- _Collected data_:
►

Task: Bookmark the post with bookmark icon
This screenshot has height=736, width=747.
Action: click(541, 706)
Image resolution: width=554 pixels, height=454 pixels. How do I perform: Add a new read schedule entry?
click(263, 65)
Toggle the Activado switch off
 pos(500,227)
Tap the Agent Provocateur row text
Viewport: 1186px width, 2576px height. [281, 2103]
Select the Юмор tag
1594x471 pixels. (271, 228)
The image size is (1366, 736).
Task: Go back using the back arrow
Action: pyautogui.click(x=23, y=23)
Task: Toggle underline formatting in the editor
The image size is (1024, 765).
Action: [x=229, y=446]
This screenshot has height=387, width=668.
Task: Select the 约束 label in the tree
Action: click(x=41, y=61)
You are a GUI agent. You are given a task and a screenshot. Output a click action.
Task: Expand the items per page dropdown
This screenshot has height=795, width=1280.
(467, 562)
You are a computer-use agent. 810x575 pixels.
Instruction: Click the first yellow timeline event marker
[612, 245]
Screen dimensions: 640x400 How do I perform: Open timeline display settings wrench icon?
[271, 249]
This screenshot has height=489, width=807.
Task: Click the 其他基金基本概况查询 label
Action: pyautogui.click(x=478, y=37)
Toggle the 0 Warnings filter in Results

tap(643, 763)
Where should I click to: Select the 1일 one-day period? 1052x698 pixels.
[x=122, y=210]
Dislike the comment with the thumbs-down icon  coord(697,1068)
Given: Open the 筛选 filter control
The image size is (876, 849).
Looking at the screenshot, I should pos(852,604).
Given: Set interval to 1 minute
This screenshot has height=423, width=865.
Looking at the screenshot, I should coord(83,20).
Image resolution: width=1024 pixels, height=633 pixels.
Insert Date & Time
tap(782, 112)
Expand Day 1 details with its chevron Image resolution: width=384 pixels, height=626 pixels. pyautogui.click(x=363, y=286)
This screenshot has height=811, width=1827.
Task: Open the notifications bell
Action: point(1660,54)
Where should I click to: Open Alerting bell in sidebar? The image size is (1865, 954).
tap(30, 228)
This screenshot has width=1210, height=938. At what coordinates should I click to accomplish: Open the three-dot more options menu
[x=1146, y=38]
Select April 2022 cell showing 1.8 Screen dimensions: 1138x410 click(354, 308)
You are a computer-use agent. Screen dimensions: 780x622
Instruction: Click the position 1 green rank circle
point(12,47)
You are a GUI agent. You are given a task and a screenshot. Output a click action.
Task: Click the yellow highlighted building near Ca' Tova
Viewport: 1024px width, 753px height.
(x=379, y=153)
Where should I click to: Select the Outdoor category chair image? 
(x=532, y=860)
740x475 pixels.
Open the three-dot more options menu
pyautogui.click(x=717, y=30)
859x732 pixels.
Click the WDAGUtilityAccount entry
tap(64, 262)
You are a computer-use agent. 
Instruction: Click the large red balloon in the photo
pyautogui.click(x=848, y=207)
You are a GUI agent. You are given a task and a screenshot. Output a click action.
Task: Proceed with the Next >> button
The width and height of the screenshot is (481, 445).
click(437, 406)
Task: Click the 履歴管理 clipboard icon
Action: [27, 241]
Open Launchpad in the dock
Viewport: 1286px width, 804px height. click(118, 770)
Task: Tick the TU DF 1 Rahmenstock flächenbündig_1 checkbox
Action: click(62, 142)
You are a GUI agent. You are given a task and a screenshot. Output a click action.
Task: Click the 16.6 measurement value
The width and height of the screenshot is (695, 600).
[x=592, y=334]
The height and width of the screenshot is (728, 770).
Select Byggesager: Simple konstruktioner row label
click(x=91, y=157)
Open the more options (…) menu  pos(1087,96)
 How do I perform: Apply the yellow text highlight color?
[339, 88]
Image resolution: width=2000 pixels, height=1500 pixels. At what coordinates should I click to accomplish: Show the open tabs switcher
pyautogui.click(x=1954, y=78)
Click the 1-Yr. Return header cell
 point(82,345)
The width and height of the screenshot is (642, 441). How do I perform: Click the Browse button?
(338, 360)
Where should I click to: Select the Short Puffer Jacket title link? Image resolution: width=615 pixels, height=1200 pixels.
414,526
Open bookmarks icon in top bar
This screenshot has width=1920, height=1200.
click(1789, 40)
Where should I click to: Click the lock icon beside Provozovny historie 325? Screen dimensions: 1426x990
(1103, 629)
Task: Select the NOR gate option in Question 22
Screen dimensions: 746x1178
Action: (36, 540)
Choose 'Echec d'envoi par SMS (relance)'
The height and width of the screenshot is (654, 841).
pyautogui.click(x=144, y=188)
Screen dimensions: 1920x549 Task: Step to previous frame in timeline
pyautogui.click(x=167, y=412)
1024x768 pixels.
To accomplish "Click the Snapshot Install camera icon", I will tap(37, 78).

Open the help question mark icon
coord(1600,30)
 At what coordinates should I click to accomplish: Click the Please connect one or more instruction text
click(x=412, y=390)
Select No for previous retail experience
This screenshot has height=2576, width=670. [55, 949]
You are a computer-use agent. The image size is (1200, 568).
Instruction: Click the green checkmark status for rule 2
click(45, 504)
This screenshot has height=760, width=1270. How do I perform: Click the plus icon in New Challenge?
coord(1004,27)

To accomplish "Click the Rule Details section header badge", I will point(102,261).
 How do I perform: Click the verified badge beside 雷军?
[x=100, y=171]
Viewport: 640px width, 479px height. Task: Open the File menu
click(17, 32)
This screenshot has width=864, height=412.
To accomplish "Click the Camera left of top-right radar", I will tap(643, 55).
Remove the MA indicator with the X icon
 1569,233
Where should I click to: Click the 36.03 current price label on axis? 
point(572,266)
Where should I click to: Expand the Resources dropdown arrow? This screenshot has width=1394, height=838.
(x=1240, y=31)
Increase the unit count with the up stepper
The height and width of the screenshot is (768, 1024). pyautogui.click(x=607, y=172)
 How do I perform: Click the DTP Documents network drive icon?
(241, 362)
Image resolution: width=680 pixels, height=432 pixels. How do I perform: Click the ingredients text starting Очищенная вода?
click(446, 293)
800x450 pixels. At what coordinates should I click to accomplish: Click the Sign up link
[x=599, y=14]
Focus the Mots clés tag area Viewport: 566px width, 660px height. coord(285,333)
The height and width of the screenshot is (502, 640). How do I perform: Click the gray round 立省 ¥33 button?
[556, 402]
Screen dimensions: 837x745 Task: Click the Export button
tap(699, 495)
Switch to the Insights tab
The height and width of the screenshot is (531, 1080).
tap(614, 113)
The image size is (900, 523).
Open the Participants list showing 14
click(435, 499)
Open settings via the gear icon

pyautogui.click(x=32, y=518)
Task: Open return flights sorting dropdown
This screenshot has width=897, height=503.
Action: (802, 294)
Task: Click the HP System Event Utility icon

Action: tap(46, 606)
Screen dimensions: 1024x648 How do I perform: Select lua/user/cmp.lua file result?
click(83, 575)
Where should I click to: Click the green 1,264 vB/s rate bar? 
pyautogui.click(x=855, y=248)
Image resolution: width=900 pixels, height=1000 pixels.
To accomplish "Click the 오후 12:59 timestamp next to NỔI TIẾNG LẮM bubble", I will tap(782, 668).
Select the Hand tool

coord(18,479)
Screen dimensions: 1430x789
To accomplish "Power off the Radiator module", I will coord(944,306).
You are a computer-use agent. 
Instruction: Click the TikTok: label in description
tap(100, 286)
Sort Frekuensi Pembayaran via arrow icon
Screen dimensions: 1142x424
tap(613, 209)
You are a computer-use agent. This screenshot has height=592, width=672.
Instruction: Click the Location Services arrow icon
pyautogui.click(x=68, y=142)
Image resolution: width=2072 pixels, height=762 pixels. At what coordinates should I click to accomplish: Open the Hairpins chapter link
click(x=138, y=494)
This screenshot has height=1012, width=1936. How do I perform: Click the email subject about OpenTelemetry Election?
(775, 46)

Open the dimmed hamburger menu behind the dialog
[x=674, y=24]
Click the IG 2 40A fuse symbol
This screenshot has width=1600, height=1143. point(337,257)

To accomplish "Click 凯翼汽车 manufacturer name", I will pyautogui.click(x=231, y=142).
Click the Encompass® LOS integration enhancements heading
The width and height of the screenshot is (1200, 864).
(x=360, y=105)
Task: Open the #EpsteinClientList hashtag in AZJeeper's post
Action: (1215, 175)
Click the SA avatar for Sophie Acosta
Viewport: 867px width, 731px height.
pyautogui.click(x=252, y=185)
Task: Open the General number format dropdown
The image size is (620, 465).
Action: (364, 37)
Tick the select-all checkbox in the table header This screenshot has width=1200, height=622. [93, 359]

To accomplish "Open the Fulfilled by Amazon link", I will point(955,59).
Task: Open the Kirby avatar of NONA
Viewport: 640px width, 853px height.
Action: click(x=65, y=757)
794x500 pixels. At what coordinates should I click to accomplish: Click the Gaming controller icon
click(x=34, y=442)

◄

Check each line above for the word "computer", and copy the lines where it appears.

- _Written solution_:
You are a computer-use agent. 810x575 pixels.
You are a computer-use agent. Screen dimensions: 780x622
You are a computer-use agent. 
You are a computer-use agent. The image size is (1200, 568).
You are a computer-use agent. 
You are a computer-use agent. This screenshot has height=592, width=672.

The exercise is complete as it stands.